Bodensee-„Tatort“ über Entführungsopfer: Hier knackt nur das Kreuz
Eine junge Frau verbrennt den Mann, der sie jahrelang als Geisel festhielt. Der aktuelle „Tatort“ ist moralisch anspruchsvoll, aber etwas betulich.
Sie können die Finger wieder aus den Ohren nehmen: Til Schweiger und seine Panzerfaust sind weg, und das öffentlich-rechtliche Budget für Filmmunition nach dem Hamburger Neujahrs- „Tatort“ vermutlich auch.
Ab sofort ist jedenfalls wieder Ruhe in der Krimi-Kiste: Was im neuen Fall von Kommissarin Blum (Eva Mattes) und ihrem Gehilfen Perlmann (Sebastian Bezzel) laute Geräusche macht, ist höchstens das Kreuz der Kommissarin, die sich schwerfällig nach den Spuren am Tatort bückt. Und wer sich da nun zu Recht über Betulichkeit beschwert, sollte noch mal kurz überdenken, ob er sich wirklich so sehr über den James Bond aus Hamburg mokieren muss, der bei Rückenschmerzen wahrscheinlich einfach noch zwei, drei Schmerztabletten mehr gefrühstückt hätte.
Doch gemach, wir sind am Bodensee, und da wird der Krimi noch streng nach Reinheitsgebot gebraut: Am Anfang war die Leiche, zwischendurch gibt’s das Häppchen Moral und/oder die Prise realpolitische Anbindung des jeweils gewählten Themas (hier: eine Kindesentführung, angelehnt an den Fall Natascha Kampusch). Schusswaffengebrauch im letzten Drittel ist dann optional.

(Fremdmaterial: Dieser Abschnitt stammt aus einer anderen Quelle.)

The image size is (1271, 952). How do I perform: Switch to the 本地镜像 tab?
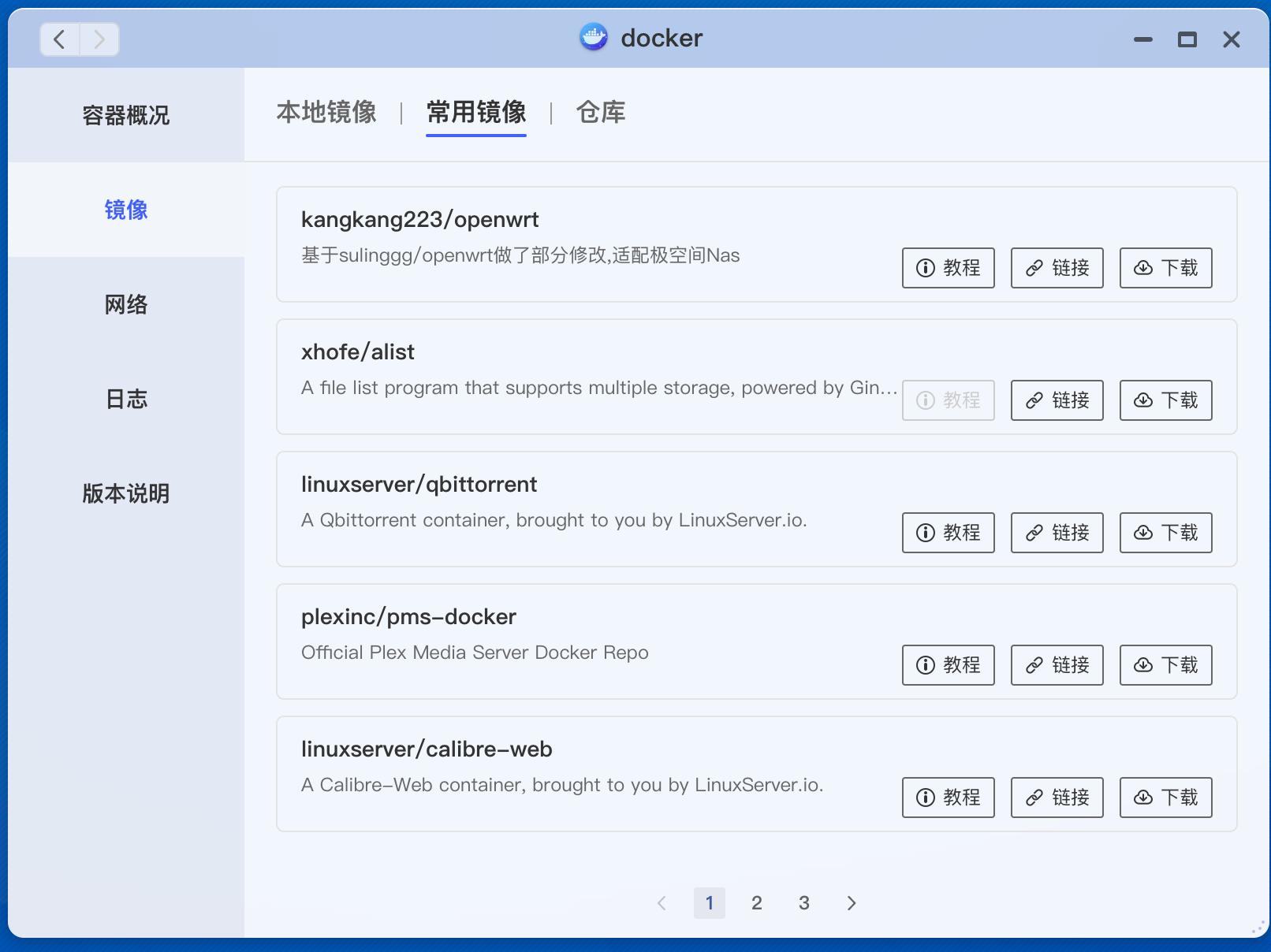click(x=326, y=113)
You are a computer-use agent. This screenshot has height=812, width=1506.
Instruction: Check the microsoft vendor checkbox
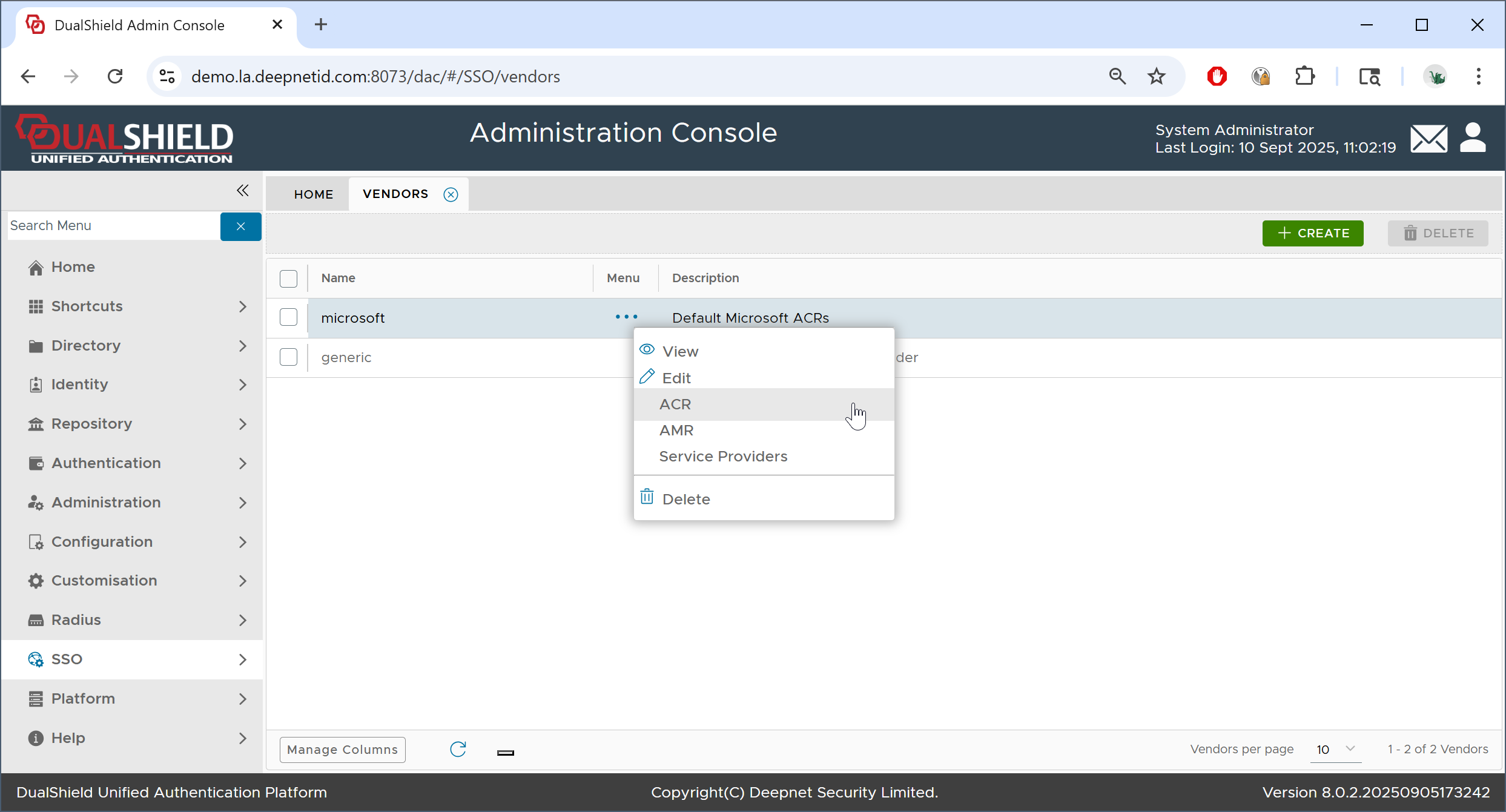coord(288,317)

Ein Mann verbrennt also bei lebendigem Leibe, angezündet hat ihn ein 17-jähriges Mädchen. Schnell stellt sich heraus, dass die junge Frau (beeindruckend: Gro Swantje Kohlhof) jahrelang im Keller des Toten gefangen gehalten wurde. Kommissarin Blum vermutet, dass der Mann noch weitere Kinder entführt haben könnte – womit wir auch schon bei der Moralfrage wären: Wie sehr können die Ermittler die Traumatisierte triezen, um an Informationen zu kommen? Und sind Taten entschuldbar, weil sie von einem Gewaltopfer begangen wurden?
Bodensee-„Tatort“: „Rebecca“; So., 10. Januar, 20.15 Uhr, ARD; Regie: Umut Dag, Buch: Marco Wiersch; mit Eva Mattes, Sebastian Bezzel, Justine Hauer, Benjamin Morik, Gro Swantje Kohlhof
Mal wieder ein bisschen was zum Nachdenken also. Denn zugegeben, mit einer Panzerfaust kommt man da nicht weiter.